Why We Can’t Always Learn from Our Losses

The late and great American learning psychologists have given us great insights into how people learn and how they forget. Perhaps the greatest contribution that psychologists like behaviorist B. F. Skinner made was to show us that most of our emotional responses are not innate but rather learned. As traders, we can learn a great deal about the learning process by studying what these eminent psychologists have discovered. The lessons learned to apply to all traders and all systems. Whether you are trading seasonals, cycles, fundamentals, or mechanical systems it is imperative that you learn from every loss you take. Losses are the tuition you pay for your education in the markets.
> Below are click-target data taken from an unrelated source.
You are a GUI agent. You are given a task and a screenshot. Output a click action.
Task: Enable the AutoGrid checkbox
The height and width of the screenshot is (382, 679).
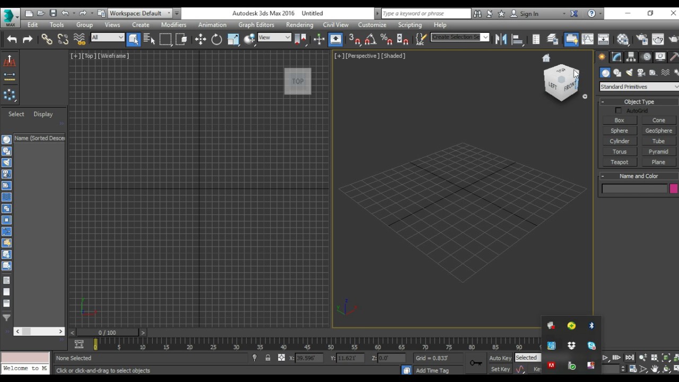pos(618,110)
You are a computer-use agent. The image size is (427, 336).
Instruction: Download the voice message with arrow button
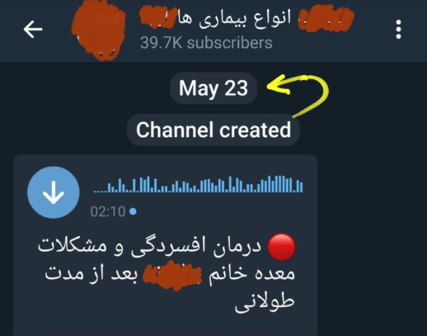tap(53, 192)
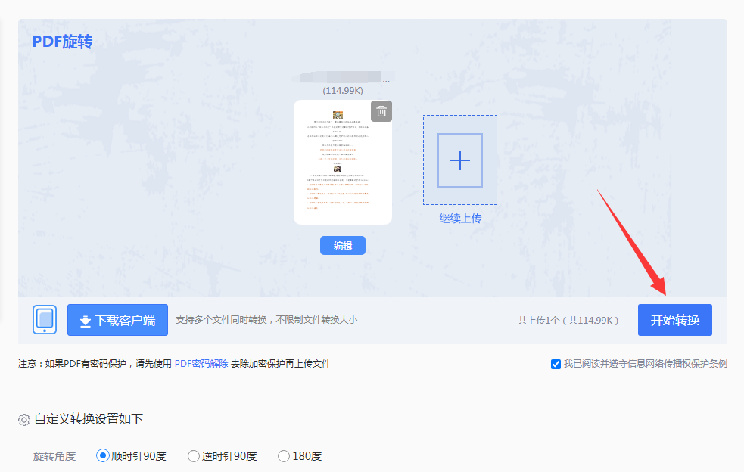Click the PDF旋转 page title
744x472 pixels.
(x=63, y=42)
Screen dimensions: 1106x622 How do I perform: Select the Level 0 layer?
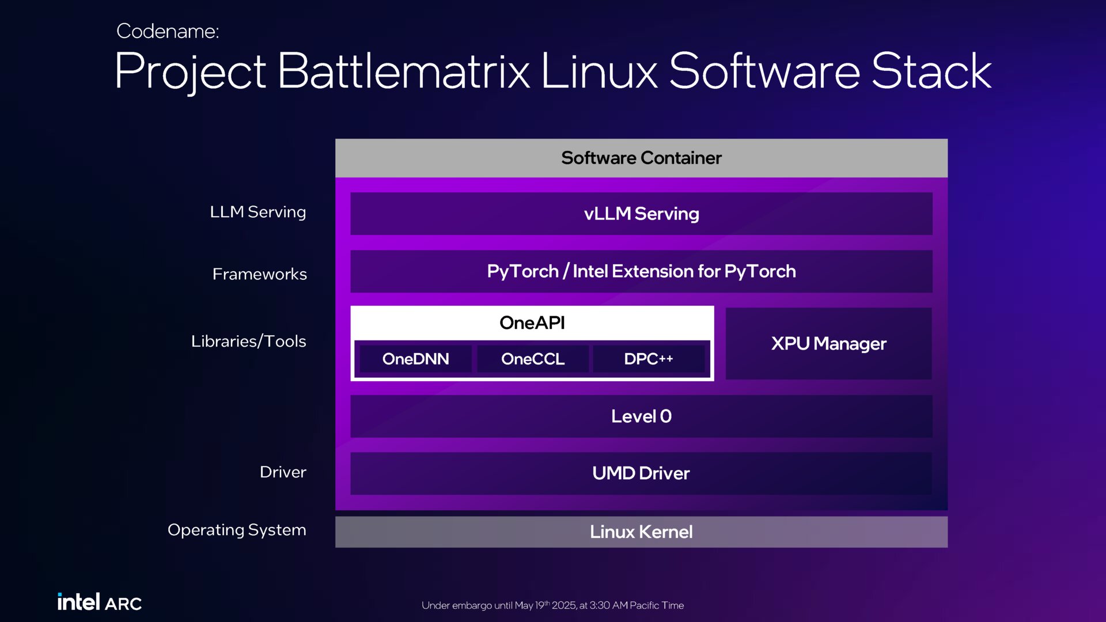[x=641, y=416]
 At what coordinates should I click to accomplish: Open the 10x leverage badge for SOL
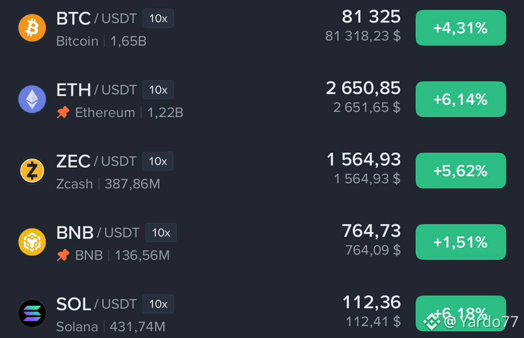tap(158, 305)
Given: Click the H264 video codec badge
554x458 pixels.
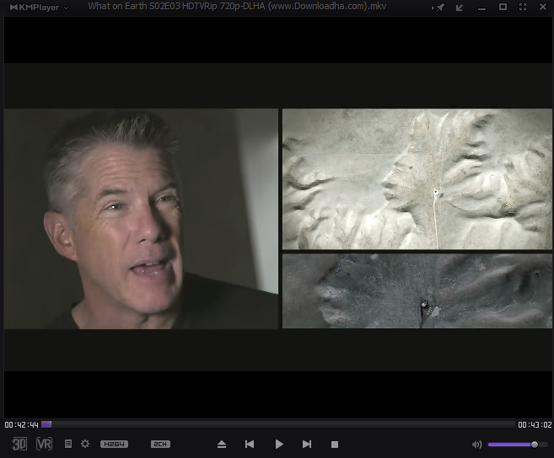Looking at the screenshot, I should click(x=114, y=444).
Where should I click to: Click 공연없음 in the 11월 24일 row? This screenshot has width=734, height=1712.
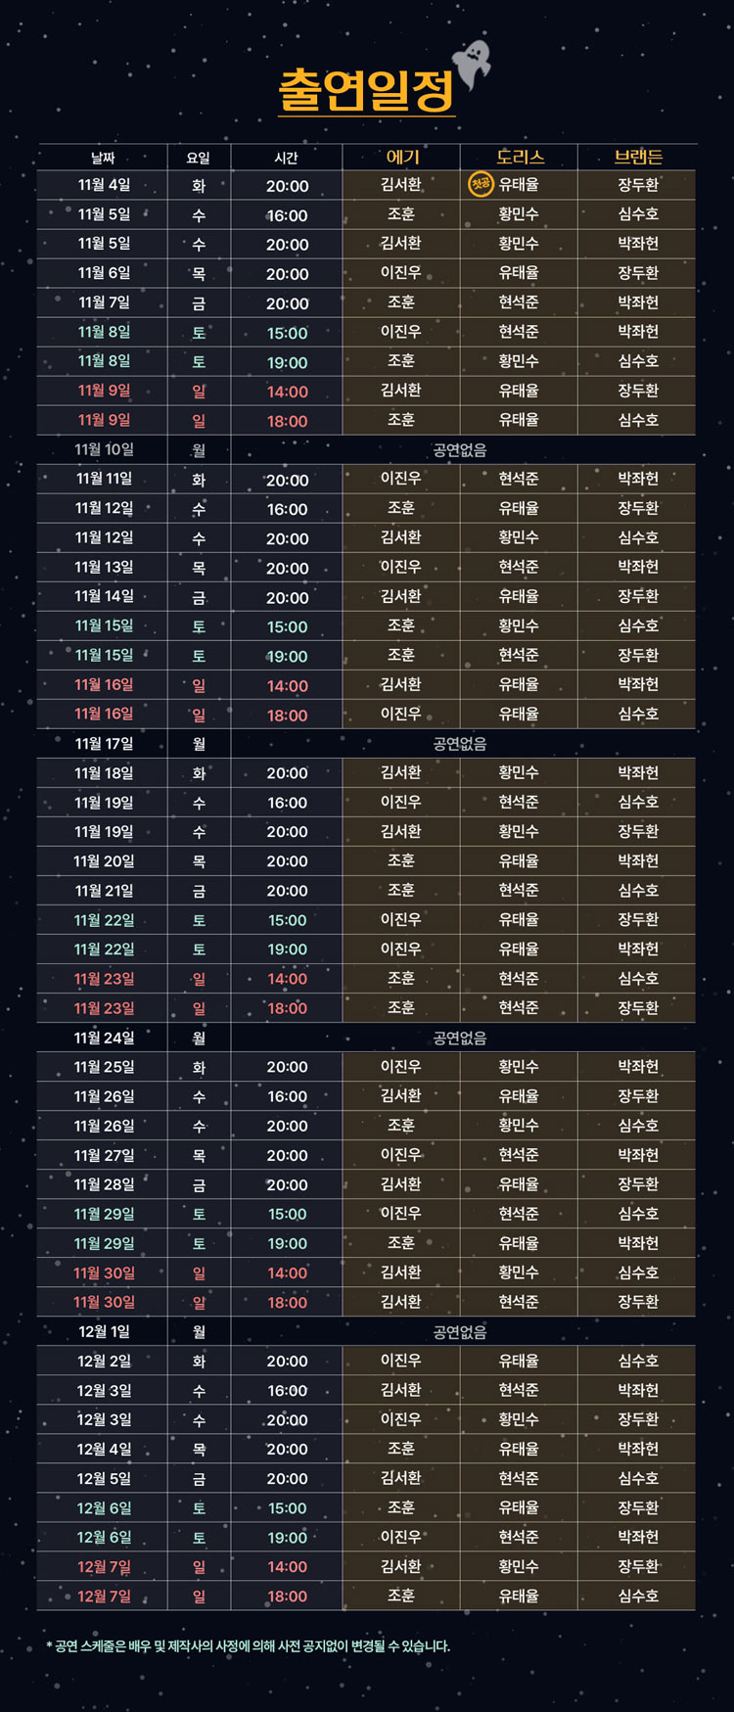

L. Thorndike was the “father” of American learning psychology. He was among the first to suggest that we learn emotional responses. He also noted that there are literally thousands of “wrong” behaviors we can learn and only a relatively few “right” behaviors.

How can we “unlearn” nonproductive or bad behaviors and replace them with productive, good behaviors? How can a trader overcome losing ways and replace them with winning ways? Can reward and punishment be used as motivators? Why? Do not we learn much from our trading losses? These are some of the important issues that learning psychologists can answer for us.

Thorndike pointed out that although parents and educators have used punishment for many years, it is only effective in specific circumstances and is virtually ineffective in teaching new behaviors when used alone. If I punish you every time you do a particular thing I do not like, you will stop doing that thing. However, you may still do many other things that I do not like.

I can punish you for each and every behavior I wish you to eliminate but my battle may be a life-long one akin to picking dandelions from my lawn without removing the roots. While some new behaviors may be taught with punishment, the use of rewards for appropriate behaviors gets faster, better, and longer-lasting results.

There are many ways to lose money in the markets, but there are only a few ways to make money. And there are even fewer ways to keep the money. While traders collectively spend millions of dollars every year attending seminars, buying books, tapes, and trading systems, they focus very little energy on learning the behaviors that will facilitate success. Why? Because the rules of trading systems, methods and indicators are very specific, often objective, and frequently require nothing more than rote memorization. In other words, they are easy to learn and easy to apply.

If you trade without a plan, your chances of success are slim to none. Yes, you may be one of the lucky few who hit it big the first time, but the odds are minimal. Without a plan, you will find yourself buffeted about by the winds of chance, the opinions of others, the persuasion of newsletters and advisors, the pressures of fast-talking brokers and the bias of the media. Your responses will be whimsical. But the greatest danger is that you will not learn anything from your behavior.

This could mean that you are following a computerized trading system from a chart book, a newsletter, astrology, or a random number generator. Regardless of where the input comes from, it must be treated as relatively close as possible and as often as possible. What I recommend is that you employ a relatively mechanical trade entry system and a more flexible exit system. In other words, I advise against rigidity, against inflexibility in following any plan. But to stray from a play, you must have a plan at the outset.

Last word

There are various levels of adherence to a plan. Every trader must find his or her level of comfort in straying from the beaten path. Some traders feel uncomfortable with just a minor deviation from the course and others are able to tolerate wide variances in their plans. The final determinant must be your results in the marketplace.